* INSTRUCTIONS TO FOLLOW:
Please pick up the abstract below on antibiotic use and checkpoint-inhibitor outcomes in non-small-cell lung cancer after its final sentence and continue writing it.

* SELECTED PASSAGE:
Immune checkpoint inhibitors (ICIs) have been shown to improve patients' clinical outcomes in a variety of cancers, but with variable efficacy. Prior research has also suggested that systemic antibiotic (ABX) exposure may impact the intestinal microbiota and result in suboptimal ICI treatment outcomes. Our team published a systematic review and meta-analysis showing that ABX use could indeed decrease the survival of patients diagnosed with non-small-cell lung cancer (NSCLC) and treated with ICIs.1 The present abstract aims at updating this meta-analysis by incorporating new studies that have been published in the period ranging from September 2019 to August 2020.
Methods
Medline (through PubMed), the Cochrane Library and major oncology conferences proceedings were systematically searched to identify studies assessing the impact of ABX use on the clinical outcomes of NSCLC patients treated with ICIs. Studies were found eligible for inclusion when they mentioned a hazard ratio (HR) or Kaplan–Meier curves for overall survival (OS) or progression-free survival (PFS) based on antibiotic exposure. Pooled HRs for OS and PFS and HRs for OS and PFS according to different time windows for ABX exposure were calculated.

* INFORMATION PROVIDED:
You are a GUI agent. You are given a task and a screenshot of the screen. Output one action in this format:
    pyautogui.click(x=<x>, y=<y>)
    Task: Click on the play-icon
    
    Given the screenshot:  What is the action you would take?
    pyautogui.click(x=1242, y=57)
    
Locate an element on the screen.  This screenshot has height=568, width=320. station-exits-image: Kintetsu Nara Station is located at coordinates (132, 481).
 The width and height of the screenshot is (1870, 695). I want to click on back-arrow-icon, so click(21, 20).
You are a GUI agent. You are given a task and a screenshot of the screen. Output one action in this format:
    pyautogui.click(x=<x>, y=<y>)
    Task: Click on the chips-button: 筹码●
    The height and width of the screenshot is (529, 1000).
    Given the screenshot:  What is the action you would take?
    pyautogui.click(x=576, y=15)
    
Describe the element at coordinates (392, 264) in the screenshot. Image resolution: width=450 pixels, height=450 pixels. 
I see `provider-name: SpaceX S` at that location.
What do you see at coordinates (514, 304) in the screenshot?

* TASK ANSWER:
Results
6 eligible new studies were identified between September 2019 and August 2020 while 3 other studies were updated with new information. Altogether, 27 studies reported data for OS (6,436 patients, 826 of whom coming from new studies) and 24 for PFS (3,751 patients, 786 of whom coming from new studies). The pooled HR was 1.75 (95% confidence interval [CI]: 1.38–2.23) for OS and 1.57 (95% CI: 1.28–1.92) for PFS, confirming a significantly reduced survival in patients with NSCLC exposed to ABX. The detailed analysis in subgroups based on the time window of exposure (figure 1, figure 2) suggests that the deleterious effect of ABX is stronger when the exposition happens shortly before and after the initiation of the ICI treatment.
Conclusions
The update of the meta-analysis confirms the previously reported deleterious effect of ABX on ICI treatment outcomes, taking into account the latest publications in the field. The topic deserves further research to uncover if the effect will stand with 1st line use of ICI together with chemotherapies and/or other approved combinations, elucidate the mechanisms at stake and improve care of patients.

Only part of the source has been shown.